The price of crude oil is not expected to reach $100 a barrel this year due to factors such as a lower possibility of Opec+ implementing deeper supply cuts and China’s record-high crude oil stocks, oil market pundits say.

While Brent crude, which serves as the benchmark for two-thirds of the world’s oil, has experienced a more than 5.0 per cent increase in the past month, analysts at Goldman Sachs attribute that to additional output reductions by Opec+ members and concerns about aggressive interest rate hikes by central banks being eased by cooling inflation in major economies.

The leading global investment bank believes that the market will shift into a deficit in the second half of the year, and as a result, prices could potentially move towards $86 a barrel. The bank asserts that a significantly larger deficit of 3.3 million barrels per day would be necessary to drive crude prices back to the three-figure range. As such, Goldman Sachs believes it is unlikely that Opec+ will cut production in order to raise prices to such levels.

UAE Energy Minister Suhail Al Mazrouei said recently that current actions by Opec+ are sufficient to support the oil market for now, and the group is “only a phone call away” if any further steps are needed.

Opec+, which includes allies led by Russia, pumps around 40 per cent of the world’s crude. The group has been limiting supply since late 2022 to bolster the market.

JPMorgan recently cut its oil price forecasts for this year and 2024 as it sees the global supply growth offsetting a record rise in demand, while inventory build-up lowers the risk of price spikes. The Wall Street bank revised its average Brent price forecast for 2023 to $81 per barrel from $90 earlier, and for West Texas Intermediate (WTI) to $76 a barrel from $84 previously, according to news agency Reuters.

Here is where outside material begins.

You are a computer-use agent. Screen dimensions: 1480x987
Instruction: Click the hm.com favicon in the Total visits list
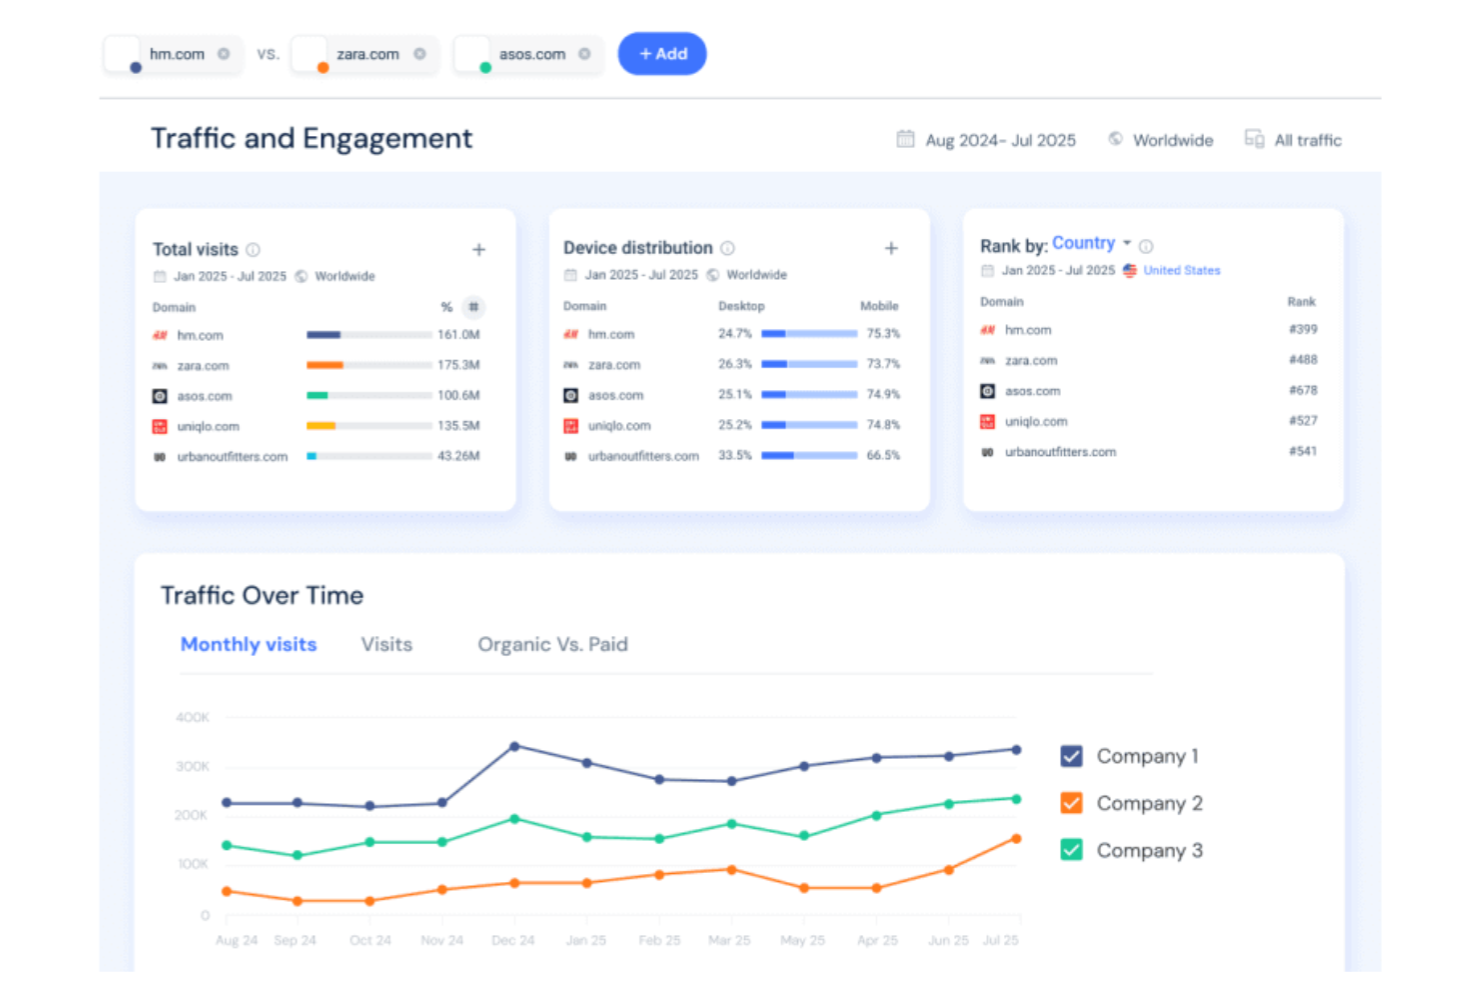159,335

PMorgan oil market experts also lowered its 2024 price forecasts for Brent to $83 per barrel from $98, and for WTI to $79 a barrel from $94 earlier. Brent futures were trading around $75 a barrel on June 14, while US WTI crude was around $70 per barrel.

The US bank now sees global oil supply growing by 2.2 million barrels per day (bpd) in 2023, surpassing projected demand growth of 1.6 million bpd. “It is becoming increasingly clear that high oil prices over the past two years did exactly what they are supposed to do — incentivize supply,” JPMorgan said in a note. The world could consume a record-setting 101.4 million bpd of oil this year, led by unprecedented demand in China, India, and the Middle East, it added.

Goldman Sachs report also highlights the potential impact of US shale companies ramping up their output. As these companies have experienced a decrease in production costs, any potential cuts made by the alliance of 23 oil-producing countries could be undermined.

In early June, Saudi Arabia, the world’s largest crude exporter, announced that it would extend its voluntary output cut of one million barrels per day until August. Russia also plans to reduce its oil supplies by 500,000 barrels per day in August, in addition to the previously announced output reductions.

The Opec+ group has implemented total production curbs of 3.66 million barrels per day, which accounts for approximately 3.7 per cent of global demand. These include a two million barrel per day reduction agreed upon last year and voluntary cuts of 1.66 million barrels per day announced in April.

Goldman Sachs points out that there is an increased awareness of the effects of high oil prices, with the energy crisis experienced last year leading to radical policies aimed at achieving net-zero emissions.

Last week, oil prices were up, with both WTI and Brent on course for a fourth consecutive weekly gain. The week closes with WTI up by 0.91 per cent at $76.34 while Brent was trading at $80.34, an increase of 0.88 per cent.

In March 2022, Brent crude reached nearly $140 a barrel due to fears of global energy shortages triggered by Russia’s invasion of Ukraine.

China, the world’s second-largest economy and top crude importer, is expected to play a significant role in crude oil demand this year. While China’s economy rebounded after the lifting of Covid-19 restrictions earlier this year, it experienced a slowdown in May, with weaker retail sales, manufacturing output, and a slowdown in the property sector.

Although China’s macroeconomic performance could improve, Goldman Sachs highlights that the country’s crude oil inventories are nearing record highs. Thus, if demand outperforms expectations, these inventories are likely to be drawn down substantially.

Analysts said China’s pledge to boost its economy has improved sentiment in oil markets while fundamentals look increasingly bullish.

While the economic data from China and the US remain mixed, the fundamentals are increasingly pointing to a tighter oil market this summer.

Russian crude oil exports have shown signs of decline for a second consecutive week and are estimated to have sunk to a six-month low in the four weeks to July 16. Russia is preparing to cut 500,000 bpd off its oil exports in August, and shipping plans so far suggest that Russia could deliver on at least part of its pledge to reduce oil exports next month.

Saudi Arabia’s crude oil exports have also started to decline, to below 7.0 million bpd in May, for the first time in many months. Crude shipments out of the world’s top exporter could further decline as Saudi Arabia is now cutting its production by 1.0 million bpd in July and August.